Myocardial injury is considered acute if the rise and/or fall of cTn concentrations exceeds the biological and/or analytical variation of the assay. There is no standard for interpreting the magnitude of the change, but if the first cTn level is greater than the 99th percentile value, then an increase of at least 50% of the 99th percentile value or a change greater than 20% relative to the baseline value can be considered acute.

Chronic myocardial injury is characterized by a cTn result greater than the 99th percentile value without a rise and/or fall over a period of serial measurements (e.g., more than eight hours).

Differential Diagnosis: Acute Myocardial Injury vs. Acute MI

The larger the rise and/or fall of cTn over a series of measurements, the higher the positive predictive value for MI. A diagnosis of acute MI requires at least one of the following forms of evidence of acute myocardial ischemia:

  • Symptoms of myocardial ischemia
  • New ischemic changes on electrocardiography
  • New ischemic regional wall-motion abnormalities on cardiac imaging
  • Acute coronary thrombus on coronary angiography

Type 2 MI (attributable to oxygen supply–demand mismatch) is particularly difficult to distinguish from myocardial injury. For one thing, the two entities can have overlapping precipitants (e.g., heart failure or sepsis).
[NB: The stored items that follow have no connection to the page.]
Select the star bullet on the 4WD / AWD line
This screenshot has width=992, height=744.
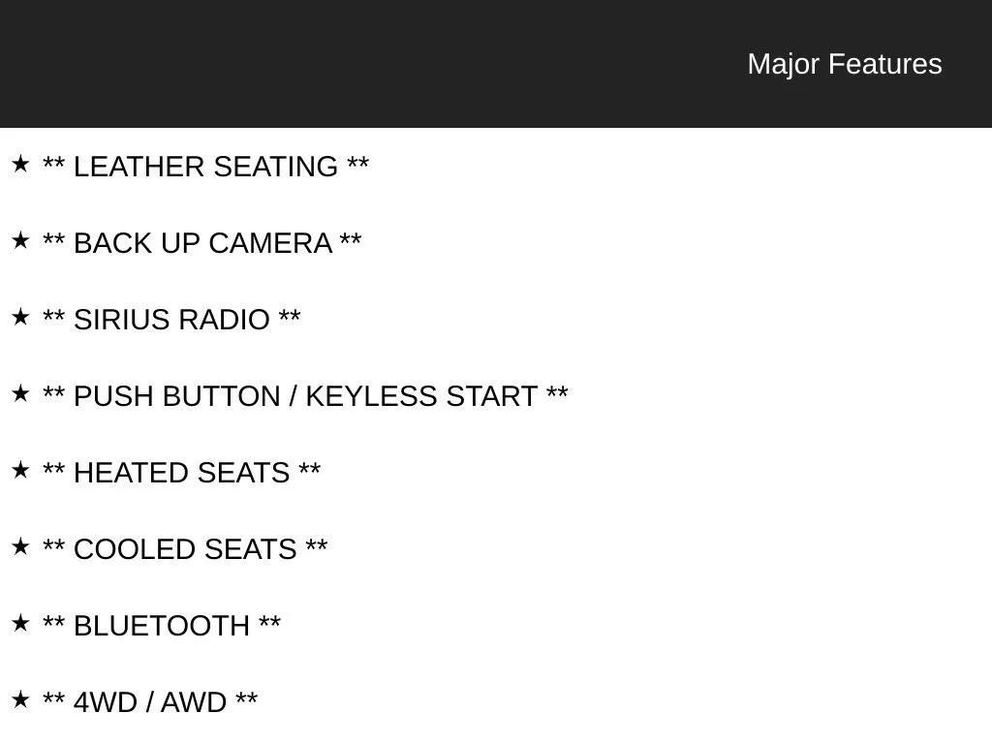(20, 700)
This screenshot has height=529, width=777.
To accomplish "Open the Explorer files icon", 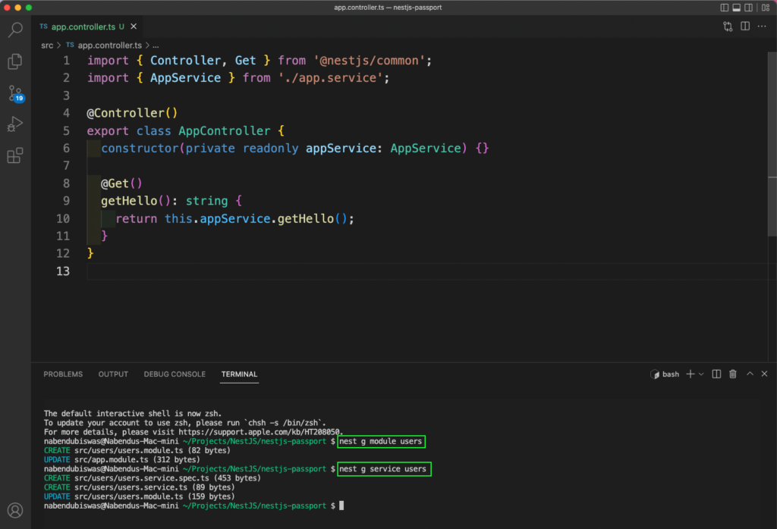I will pyautogui.click(x=15, y=61).
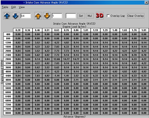Click the coarse increment field showing 1
The image size is (149, 118).
(x=57, y=16)
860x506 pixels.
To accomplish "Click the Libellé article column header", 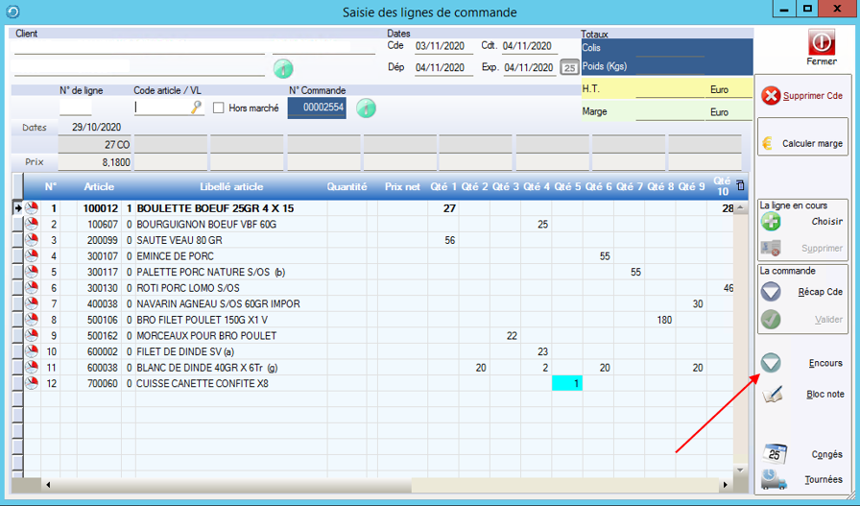I will 230,186.
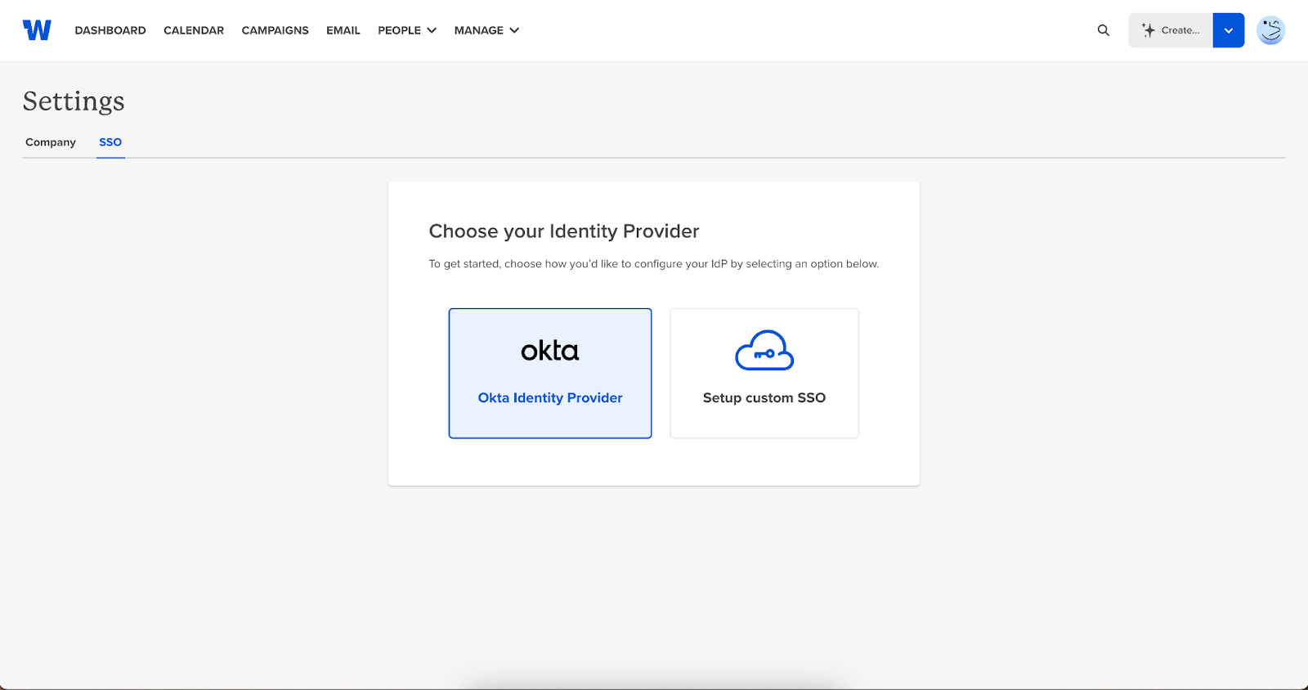Select the SSO tab
The height and width of the screenshot is (690, 1308).
pos(110,142)
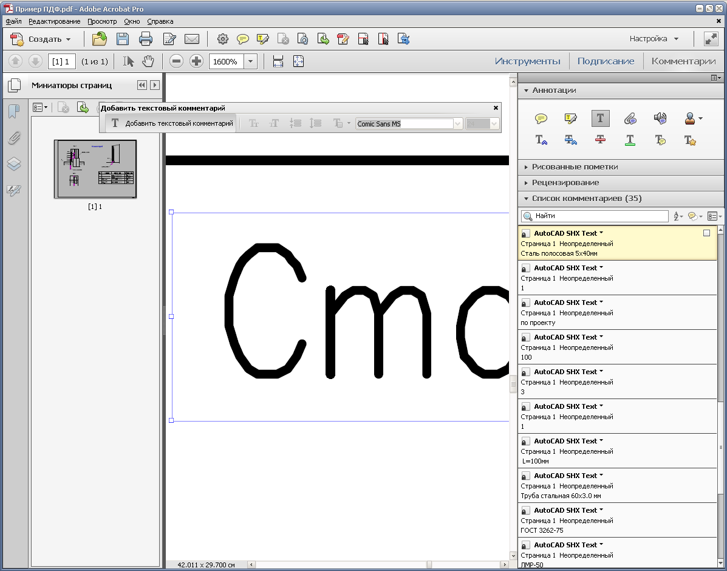This screenshot has height=571, width=727.
Task: Open the Comic Sans MS font dropdown
Action: [x=457, y=124]
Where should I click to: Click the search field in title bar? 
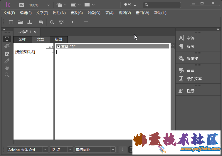(x=164, y=5)
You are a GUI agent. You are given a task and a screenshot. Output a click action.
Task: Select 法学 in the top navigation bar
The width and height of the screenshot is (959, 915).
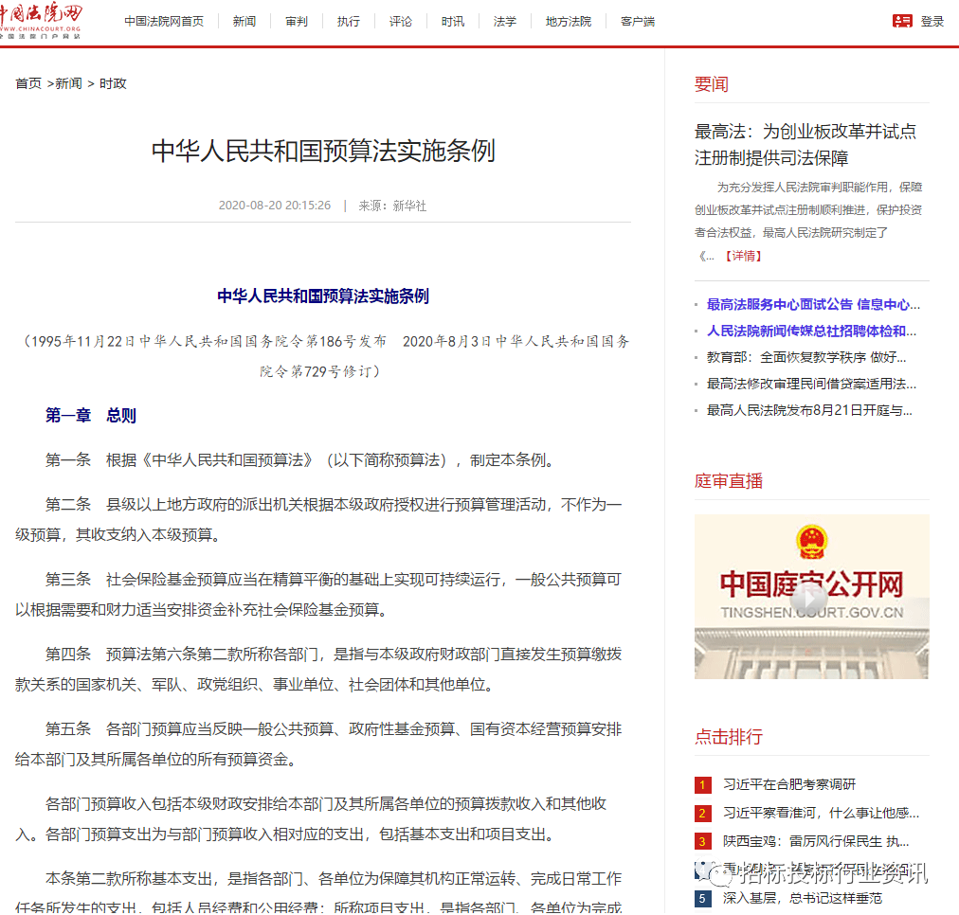[x=505, y=21]
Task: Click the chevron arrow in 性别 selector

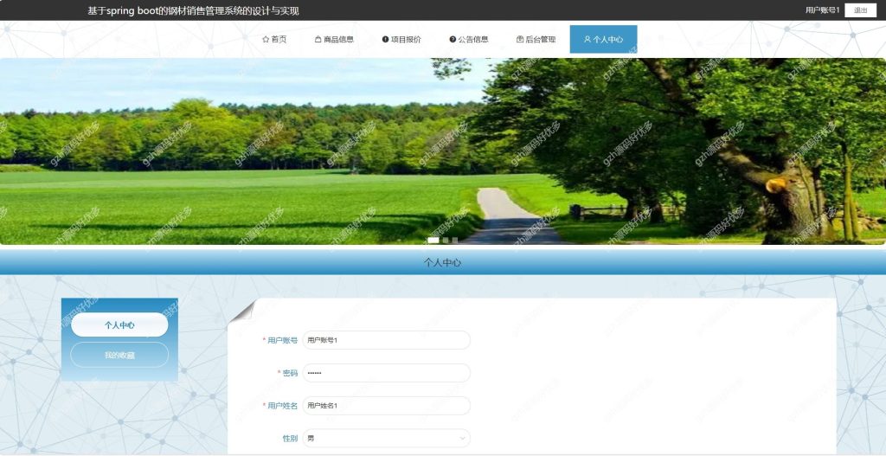Action: coord(463,438)
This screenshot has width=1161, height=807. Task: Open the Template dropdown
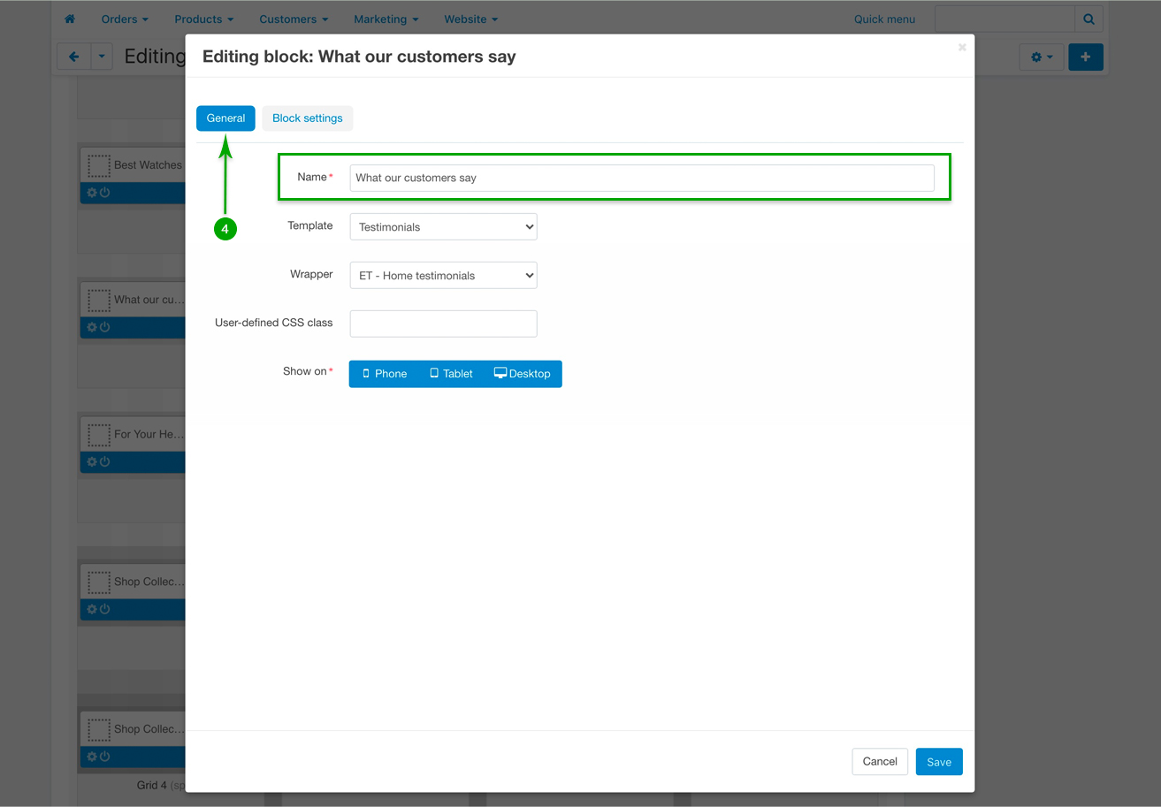pos(443,227)
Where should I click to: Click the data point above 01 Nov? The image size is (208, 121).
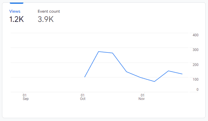[141, 78]
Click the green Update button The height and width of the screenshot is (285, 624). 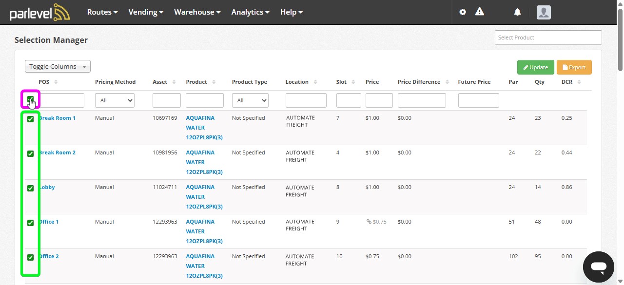point(535,67)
In addition, evaluating for the presence of ischemia can be challenging in some cases, such as when a patient is intubated or has atypical symptoms.

Differential Diagnosis: Evaluating Low cTn Concentrations

At lower cTn concentrations, the kind most often encountered in clinical practice, acute myocardial injury can arise from mechanisms other than ischemia. These include:

  • Mechanisms that cause increased cTn release, such as myocardial strain, inflammation, apoptosis or cell injury
  • Mechanisms that decrease cTn clearance, such as acute or chronic kidney injury

If the presentation is ambiguous, all of these mechanisms must be considered in the differential diagnosis.


No guidelines exist for treating patients who have myocardial injury without infarction. Management should focus on a thorough evaluation to identify and treat the underlying precipitant. These includes:

  • Cardiovascular causes of acute myocardial injury include pulmonary embolism, myocarditis and/or myopericarditis, aortic dissection, cardiac surgery or procedures, hypertension, arrhythmias, acute heart failure, acute valvular heart disease, takotsubo cardiomyopathy and cardiac contusions (including chest compressions)
  • Non-cardiovascular causes and/or triggers of acute myocardial injury include acute renal failure, sepsis, anemia, hypotension, hypoxia, noncardiac surgery, critical illness, rhabdomyolysis, drug-induced causes, stroke and extreme exertion
  • Cardiovascular causes of chronic myocardial injury include chronic heart failure, infiltrative cardiomyopathies, hypertrophic cardiomyopathy, stable coronary artery disease, hypertension, valvular heart disease and persistent arrhythmias
  • Non-cardiovascular causes of chronic myocardial injury include chronic renal disease, pulmonary hypertension, toxins and diabetes mellitus

Studies have examined the benefit of treating myocardial injury with various drugs to lower the risk of MI, such as pravastatin, dabigatran or canagliflozin, but most data are retrospective and/or inconclusive. Given the many possible causes of myocardial injury, it's doubtful that a single approach will be useful for all patients.